For Research Use Only

 

Summary:

The Notch signaling is essential for appropriate cell differentiation and cell fate decisions. DLL1 is a human homolog of the Drosophila Notch ligand Delta. A cDNA encoding DLL1 was isolated by a PCR cloning approach utilizing a primer pair whose sequences were derived from the Delta gene. DLL1 is the 723- amino acid type I transmembrane protein, which is 88% identical to the mouse Dll1 protein, having a DSL domain followed by 8 tandem EGF-like repeats and a short cytoplasmic C-terminal region. Engagement of Notch with DLL1 was shown to inhibit the differentiation of muscle, myeloid, or lymphoid progenitors. It has been shown that DLL1 is subjected to ADAM metaloproteases (ADAM10 & ADAM12) and presenilin-dependent intramembranous gamma-secretase processing, resulting in the production of soluble extracellular domain and intracellular domain.
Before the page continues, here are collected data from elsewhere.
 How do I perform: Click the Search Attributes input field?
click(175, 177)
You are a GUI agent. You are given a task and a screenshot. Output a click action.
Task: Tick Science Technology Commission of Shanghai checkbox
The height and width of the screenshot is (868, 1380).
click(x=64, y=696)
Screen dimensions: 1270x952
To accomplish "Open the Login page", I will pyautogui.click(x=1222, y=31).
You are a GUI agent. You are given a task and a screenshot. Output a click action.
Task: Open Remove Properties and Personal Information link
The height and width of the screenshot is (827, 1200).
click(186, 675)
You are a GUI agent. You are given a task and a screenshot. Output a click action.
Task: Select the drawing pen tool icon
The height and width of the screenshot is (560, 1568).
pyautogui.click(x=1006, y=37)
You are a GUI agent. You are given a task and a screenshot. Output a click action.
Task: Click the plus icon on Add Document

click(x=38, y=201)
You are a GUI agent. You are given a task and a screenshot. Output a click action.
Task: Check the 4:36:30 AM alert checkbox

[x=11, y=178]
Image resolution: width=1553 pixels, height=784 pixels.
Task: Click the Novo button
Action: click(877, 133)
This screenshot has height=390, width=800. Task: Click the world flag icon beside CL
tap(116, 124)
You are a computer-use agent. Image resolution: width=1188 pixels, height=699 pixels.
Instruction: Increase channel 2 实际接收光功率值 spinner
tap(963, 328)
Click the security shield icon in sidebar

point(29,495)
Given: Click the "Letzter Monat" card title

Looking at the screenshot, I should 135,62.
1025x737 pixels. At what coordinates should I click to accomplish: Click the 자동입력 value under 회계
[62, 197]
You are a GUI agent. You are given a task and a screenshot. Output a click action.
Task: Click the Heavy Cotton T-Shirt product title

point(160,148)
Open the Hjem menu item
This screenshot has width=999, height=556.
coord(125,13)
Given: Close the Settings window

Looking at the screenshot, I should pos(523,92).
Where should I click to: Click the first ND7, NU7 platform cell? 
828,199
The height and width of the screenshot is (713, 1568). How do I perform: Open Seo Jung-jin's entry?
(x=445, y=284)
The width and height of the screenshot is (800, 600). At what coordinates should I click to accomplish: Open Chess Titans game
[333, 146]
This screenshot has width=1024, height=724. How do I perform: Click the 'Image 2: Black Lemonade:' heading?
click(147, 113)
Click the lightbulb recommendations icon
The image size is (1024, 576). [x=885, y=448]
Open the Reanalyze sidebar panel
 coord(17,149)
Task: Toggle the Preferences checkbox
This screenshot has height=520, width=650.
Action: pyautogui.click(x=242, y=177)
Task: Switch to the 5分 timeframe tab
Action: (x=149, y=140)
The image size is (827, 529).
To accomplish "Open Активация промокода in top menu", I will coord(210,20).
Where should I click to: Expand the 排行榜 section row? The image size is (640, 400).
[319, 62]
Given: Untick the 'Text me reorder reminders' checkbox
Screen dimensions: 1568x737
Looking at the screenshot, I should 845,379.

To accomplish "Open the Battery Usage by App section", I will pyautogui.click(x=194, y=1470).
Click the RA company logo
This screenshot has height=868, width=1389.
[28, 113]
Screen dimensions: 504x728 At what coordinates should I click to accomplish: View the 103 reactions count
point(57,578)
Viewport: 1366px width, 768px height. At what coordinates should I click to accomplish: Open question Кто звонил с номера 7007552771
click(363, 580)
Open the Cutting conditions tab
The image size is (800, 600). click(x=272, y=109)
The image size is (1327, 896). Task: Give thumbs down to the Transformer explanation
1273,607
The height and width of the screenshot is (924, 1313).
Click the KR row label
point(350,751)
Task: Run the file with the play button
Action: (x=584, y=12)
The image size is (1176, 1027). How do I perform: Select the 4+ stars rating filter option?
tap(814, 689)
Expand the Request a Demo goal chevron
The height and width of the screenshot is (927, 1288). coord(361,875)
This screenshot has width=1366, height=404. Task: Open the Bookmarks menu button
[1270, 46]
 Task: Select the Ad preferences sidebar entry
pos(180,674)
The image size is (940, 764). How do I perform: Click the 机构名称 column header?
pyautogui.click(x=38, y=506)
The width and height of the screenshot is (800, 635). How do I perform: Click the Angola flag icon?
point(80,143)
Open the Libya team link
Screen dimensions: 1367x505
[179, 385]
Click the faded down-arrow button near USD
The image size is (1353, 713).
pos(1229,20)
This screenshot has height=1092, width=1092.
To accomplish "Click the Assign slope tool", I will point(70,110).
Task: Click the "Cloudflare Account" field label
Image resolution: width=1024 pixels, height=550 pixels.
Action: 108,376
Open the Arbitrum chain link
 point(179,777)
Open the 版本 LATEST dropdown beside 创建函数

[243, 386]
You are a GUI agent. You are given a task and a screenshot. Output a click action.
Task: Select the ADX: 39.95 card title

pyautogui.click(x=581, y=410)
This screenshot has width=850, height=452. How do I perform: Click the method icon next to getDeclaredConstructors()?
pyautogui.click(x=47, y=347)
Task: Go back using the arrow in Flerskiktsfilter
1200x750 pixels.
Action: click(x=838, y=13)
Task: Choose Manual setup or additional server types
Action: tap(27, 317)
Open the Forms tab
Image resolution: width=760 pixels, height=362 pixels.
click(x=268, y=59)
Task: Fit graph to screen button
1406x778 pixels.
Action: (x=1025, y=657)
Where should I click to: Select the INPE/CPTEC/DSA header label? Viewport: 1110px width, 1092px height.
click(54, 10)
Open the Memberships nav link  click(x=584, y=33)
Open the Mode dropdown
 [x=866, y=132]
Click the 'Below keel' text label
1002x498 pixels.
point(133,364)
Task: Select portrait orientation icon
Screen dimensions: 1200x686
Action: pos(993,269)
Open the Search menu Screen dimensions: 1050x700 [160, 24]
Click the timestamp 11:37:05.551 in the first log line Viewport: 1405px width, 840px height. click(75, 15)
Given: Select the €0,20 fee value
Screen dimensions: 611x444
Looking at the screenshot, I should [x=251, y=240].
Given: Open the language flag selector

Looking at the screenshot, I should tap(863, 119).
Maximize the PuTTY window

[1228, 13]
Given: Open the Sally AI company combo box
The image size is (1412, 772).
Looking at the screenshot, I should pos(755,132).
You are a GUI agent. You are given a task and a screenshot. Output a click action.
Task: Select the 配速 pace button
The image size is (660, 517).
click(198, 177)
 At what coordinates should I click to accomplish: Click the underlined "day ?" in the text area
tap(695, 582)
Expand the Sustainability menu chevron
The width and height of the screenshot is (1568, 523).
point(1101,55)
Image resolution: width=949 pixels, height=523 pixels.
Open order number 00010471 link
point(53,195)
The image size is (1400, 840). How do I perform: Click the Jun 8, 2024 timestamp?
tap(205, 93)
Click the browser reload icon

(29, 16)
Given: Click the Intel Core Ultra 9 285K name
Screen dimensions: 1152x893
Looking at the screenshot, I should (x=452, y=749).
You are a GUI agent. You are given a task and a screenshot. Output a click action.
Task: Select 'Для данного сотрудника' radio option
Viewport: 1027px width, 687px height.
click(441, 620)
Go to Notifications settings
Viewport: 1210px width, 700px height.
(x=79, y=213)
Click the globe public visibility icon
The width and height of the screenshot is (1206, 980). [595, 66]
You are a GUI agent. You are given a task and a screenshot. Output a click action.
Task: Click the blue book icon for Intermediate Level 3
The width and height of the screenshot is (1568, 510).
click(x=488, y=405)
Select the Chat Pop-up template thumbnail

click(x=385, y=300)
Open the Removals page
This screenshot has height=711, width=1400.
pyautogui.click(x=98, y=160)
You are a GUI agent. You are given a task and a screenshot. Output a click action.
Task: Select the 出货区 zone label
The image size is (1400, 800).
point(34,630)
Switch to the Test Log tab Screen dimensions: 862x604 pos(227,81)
ADAM-mediated shedding of DLL1 in a subset of cells during myogenic differentiation in vitro seems to contribute to downregulation of Notch signaling in neighboring cells and facilitates their progression into differentiation such that the proteolytic processing of DLL1 helps achieve an asymmetry in Notch signaling in initially equivalent myogenic cells and helps sustain the balance between differentiation and self-renewal. Since obesity is a consequence of increase in adipocyte proliferation, DLL1 could be also involved in differentiation and self-renewal of adipocyte stem cells. Depending on metabolic status, shedding of DLL1 could be affected. Thus, measurement of soluble DLL1 in serum or plasma likely provides a novel indication of disease status in metabolic dysfunctions.